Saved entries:
>>>>>
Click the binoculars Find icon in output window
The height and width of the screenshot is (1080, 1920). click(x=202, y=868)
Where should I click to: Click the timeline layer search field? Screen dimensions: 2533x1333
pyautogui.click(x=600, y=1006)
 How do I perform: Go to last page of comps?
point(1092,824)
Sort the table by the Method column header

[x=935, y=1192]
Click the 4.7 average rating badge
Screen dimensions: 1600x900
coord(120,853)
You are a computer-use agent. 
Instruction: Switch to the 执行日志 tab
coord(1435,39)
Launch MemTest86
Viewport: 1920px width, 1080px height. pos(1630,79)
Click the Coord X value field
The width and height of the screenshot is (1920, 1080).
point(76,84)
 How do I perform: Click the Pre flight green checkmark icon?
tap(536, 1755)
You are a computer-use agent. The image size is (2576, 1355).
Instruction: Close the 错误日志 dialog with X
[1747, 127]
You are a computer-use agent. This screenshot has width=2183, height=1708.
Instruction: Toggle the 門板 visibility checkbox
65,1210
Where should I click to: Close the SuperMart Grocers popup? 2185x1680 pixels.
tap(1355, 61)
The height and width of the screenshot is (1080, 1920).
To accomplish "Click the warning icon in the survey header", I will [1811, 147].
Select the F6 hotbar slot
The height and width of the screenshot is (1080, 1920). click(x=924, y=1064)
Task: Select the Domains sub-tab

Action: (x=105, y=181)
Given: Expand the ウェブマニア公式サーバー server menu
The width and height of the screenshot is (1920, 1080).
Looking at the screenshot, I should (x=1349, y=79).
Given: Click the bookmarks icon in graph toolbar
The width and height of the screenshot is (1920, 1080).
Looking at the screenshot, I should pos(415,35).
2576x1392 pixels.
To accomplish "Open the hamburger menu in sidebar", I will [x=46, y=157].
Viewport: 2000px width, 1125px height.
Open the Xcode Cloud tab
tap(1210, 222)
<<<<<
> WORK TO COMPLETE
Each of the records should be written out again, exactly as it reads.

> RESULT OF THE TASK
Click the binoculars Find icon in output window
The height and width of the screenshot is (1080, 1920). click(x=202, y=868)
Where should I click to: Click the timeline layer search field? Screen dimensions: 2533x1333
pyautogui.click(x=600, y=1006)
 How do I perform: Go to last page of comps?
point(1092,824)
Sort the table by the Method column header

[x=935, y=1192]
Click the 4.7 average rating badge
Screen dimensions: 1600x900
coord(120,853)
You are a computer-use agent. 
Instruction: Switch to the 执行日志 tab
coord(1435,39)
Launch MemTest86
Viewport: 1920px width, 1080px height. pos(1630,79)
Click the Coord X value field
The width and height of the screenshot is (1920, 1080).
point(76,84)
 How do I perform: Click the Pre flight green checkmark icon?
tap(536, 1755)
You are a computer-use agent. The image size is (2576, 1355).
Instruction: Close the 错误日志 dialog with X
[1747, 127]
You are a computer-use agent. This screenshot has width=2183, height=1708.
Instruction: Toggle the 門板 visibility checkbox
65,1210
Where should I click to: Close the SuperMart Grocers popup? 2185x1680 pixels.
tap(1355, 61)
The height and width of the screenshot is (1080, 1920).
To accomplish "Click the warning icon in the survey header", I will [1811, 147].
Select the F6 hotbar slot
The height and width of the screenshot is (1080, 1920). click(x=924, y=1064)
Task: Select the Domains sub-tab

Action: (x=105, y=181)
Given: Expand the ウェブマニア公式サーバー server menu
The width and height of the screenshot is (1920, 1080).
Looking at the screenshot, I should (x=1349, y=79).
Given: Click the bookmarks icon in graph toolbar
The width and height of the screenshot is (1920, 1080).
Looking at the screenshot, I should pos(415,35).
2576x1392 pixels.
To accomplish "Open the hamburger menu in sidebar", I will [x=46, y=157].
Viewport: 2000px width, 1125px height.
Open the Xcode Cloud tab
tap(1210, 222)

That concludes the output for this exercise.